# Task requirements:
Extend the passage titled "The Double Cure," writing the paragraphs that follow its last sentence.

The Double Cure

Augustus Toplady’s hymn speaks of the “double cure”—that is, cleansing from both sin’s guilt and power. God does not forgive because He wants to be lenient with us. He forgives because His justice has been satisfied. The absolute forgiveness of our sins is just as rock solid as the historic reality of Christ’s death. It is important that we grasp this wonderful truth of the gospel because we can face our “respectable” sins only when we know they are forgiven.

However, Toplady’s hymn speaks not only of cleansing from sin’s guilt but also from its power. Sometimes when we are struggling with some particular expression of our sin, we wonder if the gospel does address the power of sin in our lives. We wonder if we will ever see progress in putting to death some persistent sin pattern that we struggle with. Can we honestly say with Toplady that Christ, the “Rock of Ages,” does indeed cleanse us from sin’s power as well as its guilt?

To answer that question, we need to see the cleansing from sin’s power in two stages. The first is deliverance from the dominion or reigning power of sin that is decisive and complete for all believers. The second is freedom from the remaining presence and activity of sin that is progressive and continues throughout our lives on earth. Paul helps us see this twofold deliverance in Romans 6.

In Romans 6:2, Paul writes that we “died to sin,” and in verse 8, he says, “We have died with Christ.” That is, through our union with Christ in His death, we have died, not only to sin’s guilt but also to its reigning power in our lives. This is true of every believer and is accomplished at the time of our salvation when God delivers us from the domain of darkness and transfers us to the kingdom of His Son (see Colossians 1:13).

Paul’s statement that “we died to sin” is a declarative statement. It is something God has done for us at the moment of our salvation. Nothing we do subsequent to that decisive transaction can add to or subtract from the fact that we died to both sin’s guilt and dominion.

At the same time, however, Paul urges us to “let not sin therefore reign in your mortal bodies, to make you obey their passions” (Romans 6:12). How can sin possibly reign if we have died to it? Here Paul is referring to the continued presence and ceaseless activity of sin that, though it is “dethroned” as the reigning power over our lives, still seeks to exert a controlling influence in our daily walk. It, so to speak, continues to wage a spiritual guerrilla warfare in our hearts. This warfare is described by Paul in Galatians 5:17:

The desires of the flesh are against the Spirit, and the desires of the Spirit are against the flesh, for these are opposed to each other, to keep you from doing the things you want to do.

We experience this struggle between the desires of the flesh and the desires of the Spirit daily. This tension causes us to sometimes wonder if the gospel really does address this aspect of sin’s power—that is, its ability to pull us toward its desires. This seems especially true in the more respectable sins in our lives. Some of these subtle sins seem tenacious, and we must battle them daily. With others, we sometimes think we’ve turned the corner on one, only to discover a few days later that we’ve only gone around the block and are dealing with it again.

At this point in our struggle, we are prone to think, It’s fine to be told sin no longer has dominion over me, but what about my daily experience of the remaining presence and activity of sin? Does the gospel cleanse me from that? Can I hope to see progress in putting to death the subtle sins of my life?

Paul’s answer to that pressing question is found in Galatians 5:16: “I say, walk by the Spirit, and you will not gratify the desires of the flesh.” To walk by the Spirit is to live under the controlling influence of the Spirit and in dependence upon Him. Paul says that as we do this, we will not gratify the desires of the flesh.

# Given information:
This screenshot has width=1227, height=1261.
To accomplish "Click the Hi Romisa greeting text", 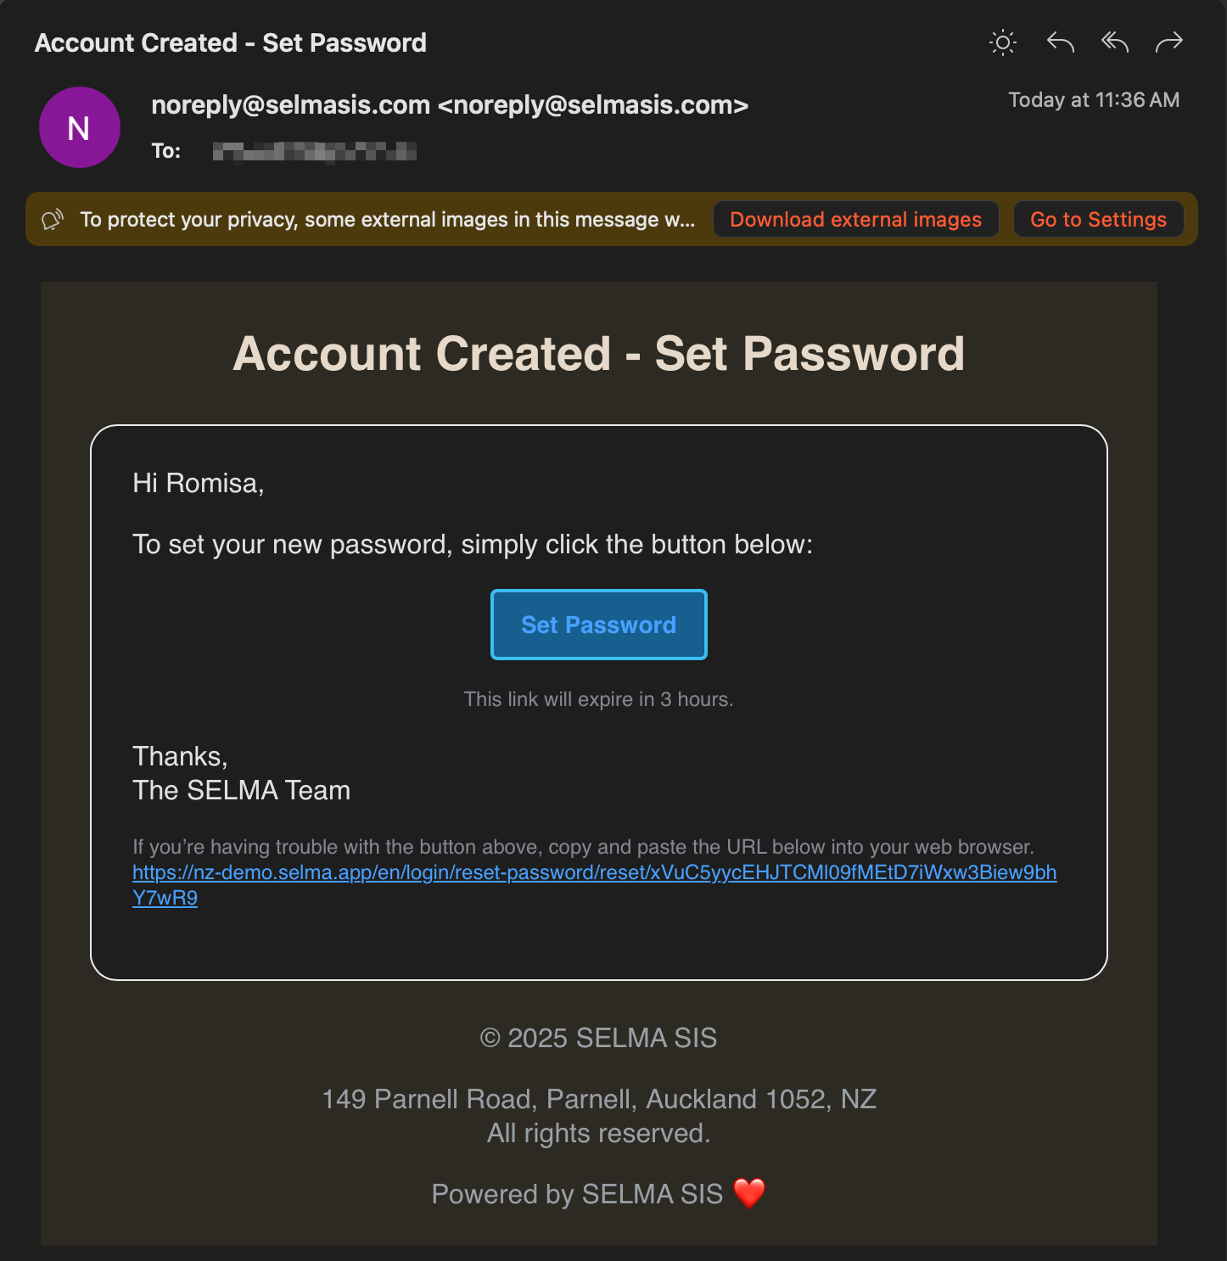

# Task response:
Practically speaking, we live under the controlling influence of the Spirit as we continually expose our minds to and seek to obey the Spirit’s moral will for us as revealed in Scripture. We live in dependence on Him through prayer as we continually cry out to Him for His power to enable us to obey His will.

There is a fundamental principle of the Christian life that I call the principle of dependent responsibility; that is, we are responsible before God to obey His Word, to put to death the sins in our lives, both the so-called acceptable sins and the obviously not acceptable ones. At the same time, we do not have the ability within ourselves to carry out this responsibility. We are in fact totally dependent upon the enabling power of the Holy Spirit. In this sense, we are both responsible and dependent.

As we seek to walk by the Spirit, we will, over time, see the Spirit working in us and through us to cleanse us from the remaining power of sin in our lives. We will never reach perfection in this life, but we will see progress. It will be incremental progress, to be sure, and sometimes it will appear to be no progress at all. But if we sincerely want to address the subtle sins in our lives, we may be sure the Holy Spirit is at work in us and through us to help us. And we have His promise that “he who began a good work in you will bring it to completion at the day of Jesus Christ” (Philippians 1:6). The Holy Spirit will not abandon the work He has begun in us.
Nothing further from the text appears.